### What needs to be done
Entries follow. Give back exactly the lines starting at the one containing "Click the Samsung SS... disk name" and ending at the one containing "Task: Click the value 3030 in the text area", and no other lines.

*** Opening of Data supplied ***

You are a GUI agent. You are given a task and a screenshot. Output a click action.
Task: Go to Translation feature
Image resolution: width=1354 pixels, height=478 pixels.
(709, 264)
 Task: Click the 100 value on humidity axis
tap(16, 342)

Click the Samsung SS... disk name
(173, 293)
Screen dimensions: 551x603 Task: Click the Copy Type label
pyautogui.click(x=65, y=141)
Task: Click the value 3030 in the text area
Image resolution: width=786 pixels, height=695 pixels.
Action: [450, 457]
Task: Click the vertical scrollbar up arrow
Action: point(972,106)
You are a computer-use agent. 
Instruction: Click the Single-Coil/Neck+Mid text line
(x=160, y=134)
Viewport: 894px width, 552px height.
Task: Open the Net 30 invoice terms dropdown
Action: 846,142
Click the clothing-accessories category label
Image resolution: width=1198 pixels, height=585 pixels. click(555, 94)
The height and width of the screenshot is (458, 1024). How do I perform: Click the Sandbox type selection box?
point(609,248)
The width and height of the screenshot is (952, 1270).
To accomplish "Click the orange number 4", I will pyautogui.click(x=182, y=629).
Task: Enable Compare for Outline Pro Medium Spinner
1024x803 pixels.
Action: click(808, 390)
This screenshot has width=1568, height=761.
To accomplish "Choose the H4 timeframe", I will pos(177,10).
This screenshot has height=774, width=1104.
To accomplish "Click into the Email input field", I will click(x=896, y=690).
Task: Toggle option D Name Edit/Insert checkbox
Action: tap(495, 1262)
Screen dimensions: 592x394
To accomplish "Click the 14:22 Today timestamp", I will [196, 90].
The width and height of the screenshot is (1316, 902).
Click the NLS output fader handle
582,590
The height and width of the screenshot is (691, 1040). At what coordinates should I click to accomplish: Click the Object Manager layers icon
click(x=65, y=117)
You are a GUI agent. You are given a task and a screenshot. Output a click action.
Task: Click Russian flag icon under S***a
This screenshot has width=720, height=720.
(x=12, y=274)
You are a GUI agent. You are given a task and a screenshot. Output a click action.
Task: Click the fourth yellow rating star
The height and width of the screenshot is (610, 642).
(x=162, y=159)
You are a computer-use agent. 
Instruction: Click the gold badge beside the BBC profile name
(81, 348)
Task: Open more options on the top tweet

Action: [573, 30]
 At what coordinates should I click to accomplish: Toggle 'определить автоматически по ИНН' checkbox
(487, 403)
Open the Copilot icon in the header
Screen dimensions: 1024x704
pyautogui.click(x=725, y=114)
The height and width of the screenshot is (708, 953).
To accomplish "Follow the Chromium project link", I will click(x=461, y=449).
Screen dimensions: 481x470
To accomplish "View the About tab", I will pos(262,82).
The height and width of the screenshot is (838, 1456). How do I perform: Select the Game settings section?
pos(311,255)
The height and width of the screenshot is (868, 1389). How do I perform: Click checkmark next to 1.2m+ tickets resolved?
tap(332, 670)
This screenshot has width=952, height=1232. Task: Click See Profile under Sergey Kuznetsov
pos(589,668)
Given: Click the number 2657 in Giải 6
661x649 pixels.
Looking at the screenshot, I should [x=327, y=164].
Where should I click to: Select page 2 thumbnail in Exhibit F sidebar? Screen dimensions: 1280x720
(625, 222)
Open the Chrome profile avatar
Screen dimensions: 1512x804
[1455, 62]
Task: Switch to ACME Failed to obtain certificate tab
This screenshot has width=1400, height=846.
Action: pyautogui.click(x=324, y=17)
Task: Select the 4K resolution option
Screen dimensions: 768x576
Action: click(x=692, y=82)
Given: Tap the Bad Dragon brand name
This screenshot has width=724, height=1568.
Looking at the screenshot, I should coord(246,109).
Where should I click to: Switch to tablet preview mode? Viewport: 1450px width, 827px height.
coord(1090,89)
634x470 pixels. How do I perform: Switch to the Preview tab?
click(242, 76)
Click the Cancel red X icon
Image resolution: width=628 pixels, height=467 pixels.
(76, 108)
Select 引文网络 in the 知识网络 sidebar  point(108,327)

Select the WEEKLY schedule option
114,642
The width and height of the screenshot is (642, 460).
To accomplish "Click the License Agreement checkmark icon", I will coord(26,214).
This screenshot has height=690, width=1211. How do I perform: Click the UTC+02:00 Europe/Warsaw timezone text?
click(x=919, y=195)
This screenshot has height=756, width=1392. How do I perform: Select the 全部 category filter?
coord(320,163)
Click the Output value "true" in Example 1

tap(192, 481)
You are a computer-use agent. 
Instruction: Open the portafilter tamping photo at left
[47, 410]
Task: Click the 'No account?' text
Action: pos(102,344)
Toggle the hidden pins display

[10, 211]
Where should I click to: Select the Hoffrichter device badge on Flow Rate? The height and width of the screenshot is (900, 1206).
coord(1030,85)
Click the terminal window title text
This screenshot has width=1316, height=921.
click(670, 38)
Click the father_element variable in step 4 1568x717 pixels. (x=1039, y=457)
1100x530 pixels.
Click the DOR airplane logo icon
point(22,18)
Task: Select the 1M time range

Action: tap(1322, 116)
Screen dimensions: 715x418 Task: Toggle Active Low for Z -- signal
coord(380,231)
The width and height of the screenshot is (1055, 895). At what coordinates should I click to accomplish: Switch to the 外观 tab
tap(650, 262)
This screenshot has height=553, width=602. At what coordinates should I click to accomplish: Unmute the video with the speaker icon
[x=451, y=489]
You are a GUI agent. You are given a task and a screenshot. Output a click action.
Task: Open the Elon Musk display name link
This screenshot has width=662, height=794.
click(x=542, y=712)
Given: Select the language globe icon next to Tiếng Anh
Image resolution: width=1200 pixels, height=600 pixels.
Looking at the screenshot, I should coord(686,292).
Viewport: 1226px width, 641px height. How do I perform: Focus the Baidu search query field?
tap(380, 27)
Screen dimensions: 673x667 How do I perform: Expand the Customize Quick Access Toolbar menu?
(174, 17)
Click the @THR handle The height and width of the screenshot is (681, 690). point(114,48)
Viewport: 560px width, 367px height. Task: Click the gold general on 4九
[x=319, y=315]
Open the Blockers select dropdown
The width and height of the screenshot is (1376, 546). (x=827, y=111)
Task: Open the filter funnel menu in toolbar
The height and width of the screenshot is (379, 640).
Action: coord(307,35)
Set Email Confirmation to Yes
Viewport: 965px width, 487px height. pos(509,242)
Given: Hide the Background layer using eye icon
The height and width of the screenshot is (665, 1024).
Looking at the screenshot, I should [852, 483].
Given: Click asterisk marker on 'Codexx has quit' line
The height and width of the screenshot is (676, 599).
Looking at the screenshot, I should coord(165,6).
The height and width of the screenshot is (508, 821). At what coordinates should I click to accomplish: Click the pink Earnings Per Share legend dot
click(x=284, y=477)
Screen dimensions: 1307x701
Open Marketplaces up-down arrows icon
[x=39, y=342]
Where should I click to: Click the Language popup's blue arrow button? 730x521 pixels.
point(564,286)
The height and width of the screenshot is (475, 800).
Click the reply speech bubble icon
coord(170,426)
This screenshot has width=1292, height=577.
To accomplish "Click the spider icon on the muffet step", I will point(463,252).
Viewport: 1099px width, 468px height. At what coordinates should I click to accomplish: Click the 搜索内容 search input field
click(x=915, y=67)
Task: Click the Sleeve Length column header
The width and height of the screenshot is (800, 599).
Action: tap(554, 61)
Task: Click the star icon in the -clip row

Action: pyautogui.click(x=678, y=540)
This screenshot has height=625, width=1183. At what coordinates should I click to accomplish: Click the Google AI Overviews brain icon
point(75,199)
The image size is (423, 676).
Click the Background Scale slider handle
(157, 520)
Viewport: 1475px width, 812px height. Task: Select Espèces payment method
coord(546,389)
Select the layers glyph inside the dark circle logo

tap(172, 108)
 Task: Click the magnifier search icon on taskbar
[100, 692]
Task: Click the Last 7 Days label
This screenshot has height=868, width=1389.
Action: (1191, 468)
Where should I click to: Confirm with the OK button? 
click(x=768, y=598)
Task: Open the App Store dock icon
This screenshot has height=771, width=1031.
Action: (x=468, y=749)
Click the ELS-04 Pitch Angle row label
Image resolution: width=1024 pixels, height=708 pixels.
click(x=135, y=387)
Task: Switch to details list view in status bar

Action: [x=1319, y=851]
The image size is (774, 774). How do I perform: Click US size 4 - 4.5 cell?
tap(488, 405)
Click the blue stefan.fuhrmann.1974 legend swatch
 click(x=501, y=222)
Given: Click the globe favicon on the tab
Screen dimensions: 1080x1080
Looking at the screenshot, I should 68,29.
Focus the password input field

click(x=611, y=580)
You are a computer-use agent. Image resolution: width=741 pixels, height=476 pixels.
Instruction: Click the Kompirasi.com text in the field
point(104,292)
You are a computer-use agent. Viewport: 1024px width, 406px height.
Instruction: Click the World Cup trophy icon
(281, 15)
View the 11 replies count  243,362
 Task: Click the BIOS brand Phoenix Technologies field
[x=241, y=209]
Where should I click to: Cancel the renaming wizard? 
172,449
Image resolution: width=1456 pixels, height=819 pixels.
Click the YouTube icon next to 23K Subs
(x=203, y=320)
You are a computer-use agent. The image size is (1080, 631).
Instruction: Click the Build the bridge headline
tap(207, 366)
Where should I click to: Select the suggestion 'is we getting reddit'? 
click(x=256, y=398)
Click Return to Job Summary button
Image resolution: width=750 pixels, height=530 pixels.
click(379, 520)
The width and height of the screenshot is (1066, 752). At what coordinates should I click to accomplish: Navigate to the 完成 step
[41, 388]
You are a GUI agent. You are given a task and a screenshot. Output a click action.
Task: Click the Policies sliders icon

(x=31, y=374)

*** Close of Data supplied ***

### Exercise output
Click the Samsung SS... disk name
(173, 293)
Screen dimensions: 551x603 Task: Click the Copy Type label
pyautogui.click(x=65, y=141)
Task: Click the value 3030 in the text area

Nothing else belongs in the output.